Il personale UNIFIL della task force Italbatt consegna medicinali e materiale sanitario a Tibnin e Tiro

Non raccogliete solo nelle scuole, però.
«No. Ci sono anche le parrocchie. La prima chiesa che ci ha sostenuti è quella che frequento. Lì c’è un punto di raccolta stabile. Poi da due anni riceviamo aiuti dal Banco Farmaceutico, anche attraverso la Settimana di Raccolta del Farmaco, e siamo in contatto con varie altre realtà che ci stanno aiutando. La raccolta cresce perché cresce la consapevolezza. Le persone capiscono che una scatola dimenticata in casa può diventare una possibilità di cura per qualcuno».

Una volta arrivati in Libano, chi distribuisce i medicinali?
«Questa è la parte più delicata. Le parole chiave sono due: fiducia e trasparenza. Non possiamo mandare farmaci senza sapere dove vanno, a chi arrivano e come vengono distribuiti. All’inizio mi sono appoggiata a realtà che conoscevo personalmente, poi la rete è cresciuta, grazie al movimento dei focolarini da circa due anni spediamo i farmaci in Libano. Oggi in Libano abbiamo due riferimenti: un responsabile generale, Georges Douaihy e una responsabile dei farmaci, Danielle Richa. Collaboriamo con ambulatori, ospedali e centri registrati presso il Ministero della Salute libanese o il Ministero degli Affari sociali. Tutto deve avvenire dentro un quadro chiaro e, come dicevamo, le consegne più pericolose vengono svolte dall’Unifil». 

Aiutate soltanto libanesi?
«Assolutamente no. Questo è fondamentale. Noi aiutiamo l’umanità. Non aiutiamo solo i libanesi, solo i cristiani o solo i musulmani. Aiutiamo chi ha bisogno. In Libano ci sono anche siriani, palestinesi, persone fragilissime. Chi collabora con noi deve accettare questa scelta etica: il farmaco va dato a chi ne ha bisogno. Gratuitamente o, dove previsto, con il piccolo contributo stabilito dal sistema sanitario libanese. Ma se una persona non può pagare nemmeno quello, deve riceverlo gratis».

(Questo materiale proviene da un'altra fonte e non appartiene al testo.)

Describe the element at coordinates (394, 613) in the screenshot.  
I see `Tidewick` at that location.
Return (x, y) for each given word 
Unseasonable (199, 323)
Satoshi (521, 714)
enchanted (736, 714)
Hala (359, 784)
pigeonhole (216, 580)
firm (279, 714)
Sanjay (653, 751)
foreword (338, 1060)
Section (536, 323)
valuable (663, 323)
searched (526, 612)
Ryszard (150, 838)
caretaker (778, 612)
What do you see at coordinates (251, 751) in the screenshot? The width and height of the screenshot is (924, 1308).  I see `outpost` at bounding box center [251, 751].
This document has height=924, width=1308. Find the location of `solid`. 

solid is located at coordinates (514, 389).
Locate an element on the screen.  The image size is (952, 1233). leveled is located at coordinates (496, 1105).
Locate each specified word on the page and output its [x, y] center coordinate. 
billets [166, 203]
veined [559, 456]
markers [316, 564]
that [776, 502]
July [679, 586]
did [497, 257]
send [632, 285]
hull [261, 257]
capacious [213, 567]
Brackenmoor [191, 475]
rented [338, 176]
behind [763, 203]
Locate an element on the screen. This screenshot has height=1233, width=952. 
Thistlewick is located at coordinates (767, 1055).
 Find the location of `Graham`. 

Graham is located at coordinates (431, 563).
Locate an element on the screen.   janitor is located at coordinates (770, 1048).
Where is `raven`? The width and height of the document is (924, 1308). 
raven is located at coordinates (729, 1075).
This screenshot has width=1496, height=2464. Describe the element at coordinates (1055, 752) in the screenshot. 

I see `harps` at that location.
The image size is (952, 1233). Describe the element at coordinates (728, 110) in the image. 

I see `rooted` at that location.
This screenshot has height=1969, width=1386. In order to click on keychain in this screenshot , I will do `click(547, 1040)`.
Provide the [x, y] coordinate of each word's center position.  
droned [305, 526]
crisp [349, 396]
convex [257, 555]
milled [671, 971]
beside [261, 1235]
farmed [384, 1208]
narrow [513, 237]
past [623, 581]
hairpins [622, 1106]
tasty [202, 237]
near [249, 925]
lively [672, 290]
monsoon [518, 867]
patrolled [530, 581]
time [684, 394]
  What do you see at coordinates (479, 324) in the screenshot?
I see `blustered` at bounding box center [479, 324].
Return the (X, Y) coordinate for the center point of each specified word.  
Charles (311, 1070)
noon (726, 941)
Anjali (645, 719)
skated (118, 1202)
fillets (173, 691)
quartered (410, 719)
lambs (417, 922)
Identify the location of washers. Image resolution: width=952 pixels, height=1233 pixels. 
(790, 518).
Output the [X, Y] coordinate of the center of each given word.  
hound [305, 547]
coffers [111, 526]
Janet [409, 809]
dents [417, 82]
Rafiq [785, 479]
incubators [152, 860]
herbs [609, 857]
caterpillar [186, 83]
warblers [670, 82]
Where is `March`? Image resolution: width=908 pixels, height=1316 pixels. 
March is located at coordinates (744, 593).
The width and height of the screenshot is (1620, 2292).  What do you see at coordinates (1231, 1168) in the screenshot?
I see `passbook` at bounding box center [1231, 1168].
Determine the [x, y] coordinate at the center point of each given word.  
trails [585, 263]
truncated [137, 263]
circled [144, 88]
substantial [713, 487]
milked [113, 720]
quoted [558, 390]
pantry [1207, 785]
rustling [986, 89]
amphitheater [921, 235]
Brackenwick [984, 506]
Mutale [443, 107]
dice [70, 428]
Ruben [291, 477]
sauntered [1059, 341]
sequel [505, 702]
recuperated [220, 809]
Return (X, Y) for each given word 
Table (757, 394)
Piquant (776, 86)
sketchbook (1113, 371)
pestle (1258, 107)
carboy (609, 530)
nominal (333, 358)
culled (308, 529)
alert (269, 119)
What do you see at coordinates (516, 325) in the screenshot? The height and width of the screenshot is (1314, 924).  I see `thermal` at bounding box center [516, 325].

Ci racconti alcuni dei progetti e delle realtà che sostenete?
«Ad oggi aiutiamo 11 ambulatori che purtroppo sono diventati 8 a causa dei bombardamenti e 4 ospedali, che sono diventati 2. Una realtà molto importante è il centro legato a Barbara Nassar, a Beirut, dedicato ai malati di cancro. La storia di Barbara e della fondazione che porta il suo nome è commovente.

Qual è?
Barbara aveva un sogno, voleva che i malati oncologici potessero essere curati con dignità. Quando era già ammalata, ha portato una grande bandiera del Libano in giro per il Paese, facendola firmare dai sindaci presentandola al Ministero della Salute. Dopo la sua morte, il marito e i figli hanno continuato il suo lavoro. Noi non abbiamo ancora accesso ai farmaci oncologici specifici, ma possiamo aiutare con tante terapie di supporto, che per un malato sono comunque essenziali. Nel loro centro ci hanno messo a disposizione anche una stanza dedicata allo smistamento e alla distribuzione dei farmaci. Poi aiutiamo anche uno dei due ambulatori situati al nord del Libano di Pro Terra Sancta, realtà alla quale sono molto legata e che ci ha invitati al prossimo Meeting di Rimini».

E poi c’è il lavoro con gli sfollati.
«C’è una parrocchia a Byblos, per esempio, che sostiene circa 150 famiglie, libanesi e non libanesi. C’è poi la storia di un sacerdote che ha avviato la “Cucina di Maria”: dopo l’esplosione del porto di Beirut cucinava per 50 persone, poi durante la guerra è arrivato a 4.000 pasti al giorno, ora anche 6.000. Non chiede il nome a chi entra, perché il bisogno non deve essere giudicato. Oggi, attraverso la sua rete, siamo riusciti a far arrivare farmaci anche nel sud del Libano, in zone molto difficili da raggiungere».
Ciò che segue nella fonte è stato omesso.